**What is needed:**
Return copies of the lines below that mention "computer".

Collected data entries:
+--
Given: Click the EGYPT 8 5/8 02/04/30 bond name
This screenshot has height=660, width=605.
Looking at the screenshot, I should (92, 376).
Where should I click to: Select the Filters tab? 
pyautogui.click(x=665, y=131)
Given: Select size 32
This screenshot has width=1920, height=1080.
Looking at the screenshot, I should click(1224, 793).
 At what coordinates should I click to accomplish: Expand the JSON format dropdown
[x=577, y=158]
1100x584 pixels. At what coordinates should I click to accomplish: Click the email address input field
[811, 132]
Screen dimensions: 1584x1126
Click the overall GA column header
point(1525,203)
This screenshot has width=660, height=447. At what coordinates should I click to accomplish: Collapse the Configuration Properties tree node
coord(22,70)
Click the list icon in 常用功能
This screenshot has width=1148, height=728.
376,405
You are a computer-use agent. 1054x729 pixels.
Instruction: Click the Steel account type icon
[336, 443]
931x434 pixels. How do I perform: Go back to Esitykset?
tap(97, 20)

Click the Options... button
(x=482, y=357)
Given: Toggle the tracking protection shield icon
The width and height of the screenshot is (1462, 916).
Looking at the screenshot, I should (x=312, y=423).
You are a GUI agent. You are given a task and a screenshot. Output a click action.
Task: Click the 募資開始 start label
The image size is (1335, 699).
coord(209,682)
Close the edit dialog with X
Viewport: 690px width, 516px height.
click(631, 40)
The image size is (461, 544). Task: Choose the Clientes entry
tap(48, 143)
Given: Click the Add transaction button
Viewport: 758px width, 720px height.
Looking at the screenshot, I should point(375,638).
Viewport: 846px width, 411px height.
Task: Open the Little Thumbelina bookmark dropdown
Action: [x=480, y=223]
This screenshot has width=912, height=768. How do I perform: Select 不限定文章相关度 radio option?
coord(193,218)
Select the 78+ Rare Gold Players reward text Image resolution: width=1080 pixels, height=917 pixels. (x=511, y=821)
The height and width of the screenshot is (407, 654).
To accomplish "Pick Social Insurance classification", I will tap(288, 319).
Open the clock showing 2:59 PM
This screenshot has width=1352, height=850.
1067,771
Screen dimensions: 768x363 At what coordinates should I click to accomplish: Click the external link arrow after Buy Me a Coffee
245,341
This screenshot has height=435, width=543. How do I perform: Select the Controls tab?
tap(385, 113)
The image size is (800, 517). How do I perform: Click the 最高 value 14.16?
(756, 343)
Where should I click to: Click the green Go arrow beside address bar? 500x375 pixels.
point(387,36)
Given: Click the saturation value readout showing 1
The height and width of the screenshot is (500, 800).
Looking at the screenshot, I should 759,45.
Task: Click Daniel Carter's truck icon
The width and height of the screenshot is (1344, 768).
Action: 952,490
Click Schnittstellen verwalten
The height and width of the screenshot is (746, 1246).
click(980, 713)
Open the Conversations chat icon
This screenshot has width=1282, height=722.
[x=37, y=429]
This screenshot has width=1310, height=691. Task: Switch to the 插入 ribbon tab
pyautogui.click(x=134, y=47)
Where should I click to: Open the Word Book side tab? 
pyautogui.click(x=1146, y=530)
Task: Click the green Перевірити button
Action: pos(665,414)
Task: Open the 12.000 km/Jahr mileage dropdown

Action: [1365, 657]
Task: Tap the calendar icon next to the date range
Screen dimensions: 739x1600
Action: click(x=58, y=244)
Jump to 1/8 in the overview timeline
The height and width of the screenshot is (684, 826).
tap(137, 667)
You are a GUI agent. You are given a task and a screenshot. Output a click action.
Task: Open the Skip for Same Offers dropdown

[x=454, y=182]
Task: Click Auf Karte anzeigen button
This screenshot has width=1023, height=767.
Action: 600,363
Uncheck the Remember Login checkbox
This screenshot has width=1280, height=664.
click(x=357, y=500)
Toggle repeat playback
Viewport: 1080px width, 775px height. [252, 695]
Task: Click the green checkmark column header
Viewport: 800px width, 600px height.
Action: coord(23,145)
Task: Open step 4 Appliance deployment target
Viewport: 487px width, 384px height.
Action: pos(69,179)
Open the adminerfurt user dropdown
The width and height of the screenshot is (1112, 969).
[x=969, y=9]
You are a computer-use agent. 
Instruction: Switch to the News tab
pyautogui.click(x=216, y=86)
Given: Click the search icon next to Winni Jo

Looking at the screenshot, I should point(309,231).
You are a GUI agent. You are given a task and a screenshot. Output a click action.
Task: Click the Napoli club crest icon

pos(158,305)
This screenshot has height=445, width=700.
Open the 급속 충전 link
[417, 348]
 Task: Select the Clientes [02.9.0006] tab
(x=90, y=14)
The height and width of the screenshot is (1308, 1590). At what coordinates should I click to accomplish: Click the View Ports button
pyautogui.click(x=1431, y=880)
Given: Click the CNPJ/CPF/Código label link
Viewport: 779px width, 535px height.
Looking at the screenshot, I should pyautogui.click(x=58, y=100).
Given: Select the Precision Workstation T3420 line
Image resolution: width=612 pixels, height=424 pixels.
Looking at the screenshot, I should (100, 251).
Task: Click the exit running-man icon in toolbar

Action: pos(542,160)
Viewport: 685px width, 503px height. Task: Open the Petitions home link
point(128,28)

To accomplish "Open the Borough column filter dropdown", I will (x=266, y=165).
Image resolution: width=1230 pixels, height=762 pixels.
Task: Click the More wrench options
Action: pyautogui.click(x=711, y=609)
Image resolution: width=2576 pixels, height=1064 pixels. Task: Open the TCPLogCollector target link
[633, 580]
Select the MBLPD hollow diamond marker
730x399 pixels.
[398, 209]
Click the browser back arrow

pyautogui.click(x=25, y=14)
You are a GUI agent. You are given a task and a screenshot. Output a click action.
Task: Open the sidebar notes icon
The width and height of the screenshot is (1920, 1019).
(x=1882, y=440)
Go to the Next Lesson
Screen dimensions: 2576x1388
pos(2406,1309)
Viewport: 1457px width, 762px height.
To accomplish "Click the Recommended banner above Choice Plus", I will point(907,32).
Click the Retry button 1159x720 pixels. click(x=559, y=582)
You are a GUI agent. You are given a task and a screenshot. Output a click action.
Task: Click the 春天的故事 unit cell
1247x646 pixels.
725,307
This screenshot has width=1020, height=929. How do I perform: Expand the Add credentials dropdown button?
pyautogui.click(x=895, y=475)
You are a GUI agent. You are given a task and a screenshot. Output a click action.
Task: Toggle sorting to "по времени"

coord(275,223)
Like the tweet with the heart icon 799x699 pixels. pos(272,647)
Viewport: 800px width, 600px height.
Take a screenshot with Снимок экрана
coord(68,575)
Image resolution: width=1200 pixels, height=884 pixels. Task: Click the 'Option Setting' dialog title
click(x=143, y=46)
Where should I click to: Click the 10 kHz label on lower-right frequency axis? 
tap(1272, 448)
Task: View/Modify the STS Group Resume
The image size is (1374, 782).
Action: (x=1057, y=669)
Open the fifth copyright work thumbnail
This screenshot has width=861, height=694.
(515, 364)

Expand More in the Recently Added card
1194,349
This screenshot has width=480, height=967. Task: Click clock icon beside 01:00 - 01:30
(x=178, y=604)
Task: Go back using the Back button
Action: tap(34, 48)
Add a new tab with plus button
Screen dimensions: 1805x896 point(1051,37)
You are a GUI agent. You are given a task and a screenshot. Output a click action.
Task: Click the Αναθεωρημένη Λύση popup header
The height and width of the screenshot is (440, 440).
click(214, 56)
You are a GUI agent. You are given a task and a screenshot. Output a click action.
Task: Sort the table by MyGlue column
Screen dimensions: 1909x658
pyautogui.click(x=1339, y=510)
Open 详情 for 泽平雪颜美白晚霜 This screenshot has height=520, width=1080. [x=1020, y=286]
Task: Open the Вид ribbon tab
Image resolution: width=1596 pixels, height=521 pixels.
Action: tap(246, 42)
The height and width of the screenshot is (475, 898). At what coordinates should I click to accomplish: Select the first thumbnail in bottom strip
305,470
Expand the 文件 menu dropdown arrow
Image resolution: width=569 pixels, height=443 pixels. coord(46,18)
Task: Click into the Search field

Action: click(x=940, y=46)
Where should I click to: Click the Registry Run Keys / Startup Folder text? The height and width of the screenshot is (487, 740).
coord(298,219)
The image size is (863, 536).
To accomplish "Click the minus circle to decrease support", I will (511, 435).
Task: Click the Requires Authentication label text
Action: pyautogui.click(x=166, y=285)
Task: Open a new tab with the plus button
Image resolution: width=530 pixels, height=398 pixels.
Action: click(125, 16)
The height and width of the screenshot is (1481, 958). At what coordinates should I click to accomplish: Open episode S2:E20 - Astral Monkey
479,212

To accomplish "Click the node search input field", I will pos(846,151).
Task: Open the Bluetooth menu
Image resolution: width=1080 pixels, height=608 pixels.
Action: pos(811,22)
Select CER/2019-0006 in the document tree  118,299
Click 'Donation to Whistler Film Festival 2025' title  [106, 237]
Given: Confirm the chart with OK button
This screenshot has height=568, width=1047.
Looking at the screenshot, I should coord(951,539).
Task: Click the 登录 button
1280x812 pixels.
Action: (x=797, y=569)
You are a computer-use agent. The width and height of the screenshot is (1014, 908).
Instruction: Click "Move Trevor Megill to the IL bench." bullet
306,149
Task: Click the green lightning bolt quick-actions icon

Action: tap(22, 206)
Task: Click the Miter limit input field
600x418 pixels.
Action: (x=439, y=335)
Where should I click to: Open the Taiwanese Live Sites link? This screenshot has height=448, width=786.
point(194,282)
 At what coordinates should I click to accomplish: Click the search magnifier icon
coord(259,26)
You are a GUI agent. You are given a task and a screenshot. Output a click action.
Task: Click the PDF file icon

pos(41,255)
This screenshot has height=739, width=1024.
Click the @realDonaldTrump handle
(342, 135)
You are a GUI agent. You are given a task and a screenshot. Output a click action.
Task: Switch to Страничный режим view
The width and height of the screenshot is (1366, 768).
+--
**Problem solution:**
You are a computer-use agent. 1054x729 pixels.
You are a computer-use agent. 
You are a computer-use agent. The width and height of the screenshot is (1014, 908).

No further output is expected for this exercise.